══ PROVIDED TEXT

Also on the Big Dig Diplodocus, we have been in need of a trailer to haul the block back to the Museum. I drove the entire northern end of the Bighorn basin over several days checking out leads and comparison shopping. The best I saw was in a small private lot in Cowley, WY. Although twice as expensive as anything else (sorry about that, you know who you are), I want to err on the side of safety as this aluminum trailer, while rated for the same gross weight, is itself lighter that steel and will thus handle a heavier payload. It also has brakes on each axle – surely important when being chased by a dinosaur on the interstates.

OK, so the trailer looked great. Getting hold of the owner/seller proved more difficult. He never seemed to be home, so I checked at the local Post Office for his contact info. Got it and called his house – left a message – no reply. Back to the PO only to learn that his mail had not been picked up for several days. Asked his wife’s name and where she worked. Toddled on over to confirm that they were on vacation, BUT returning today. Left a note at their house. Long story short, I’m meeting up with him today to get the trailer and we have a confirmed appointment with the front-end loader for Monday. Wish us luck!

════

▸ EXERCISE BRIEF
In the passage about buying the trailer, list in order each step the writer took to track down the owner after finding he was never home.

══ DATASET CONTENT

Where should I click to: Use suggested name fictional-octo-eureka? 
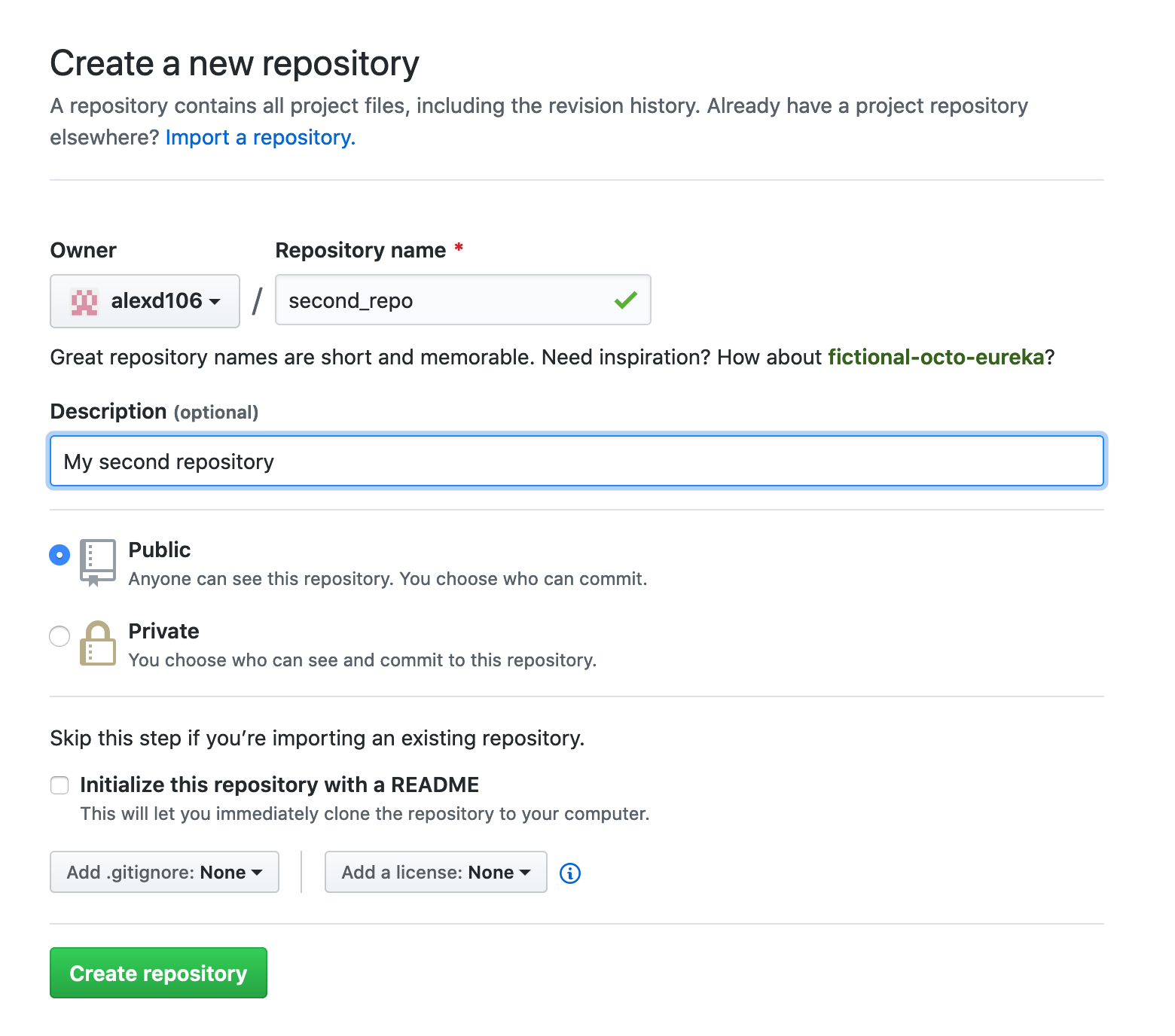935,357
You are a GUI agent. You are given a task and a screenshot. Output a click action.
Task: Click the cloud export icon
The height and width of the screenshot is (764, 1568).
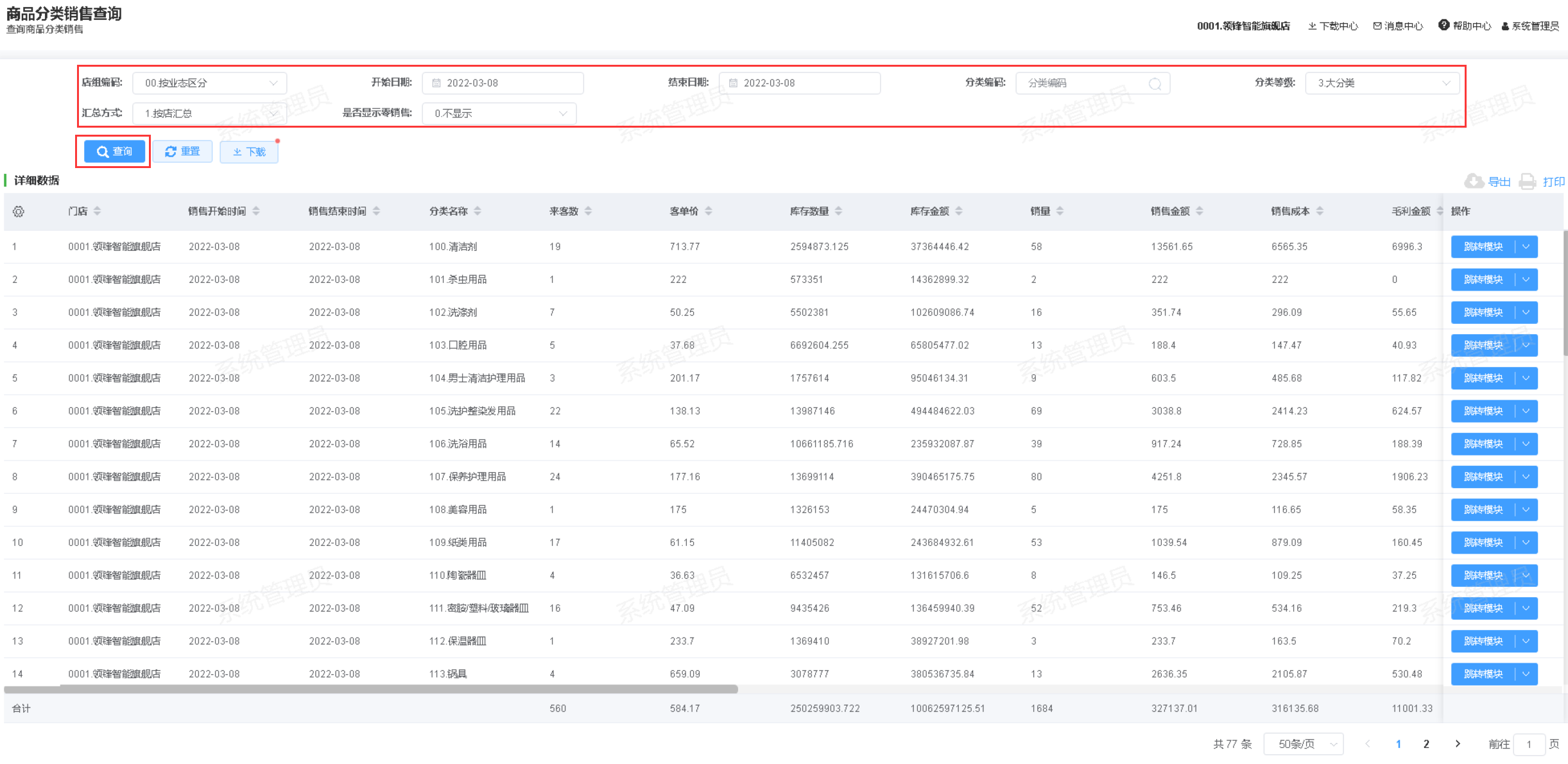coord(1474,182)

════

▸ RESULT FOR THIS EXERCISE
1. Checked at the local Post Office for his contact information.
2. Called his house and left a message, which got no reply.
3. Went back to the Post Office and learned his mail had not been picked up for several days.
4. Asked his wife's name and where she worked.
5. Went over to confirm that they were on vacation but returning that day.
6. Left a note at their house.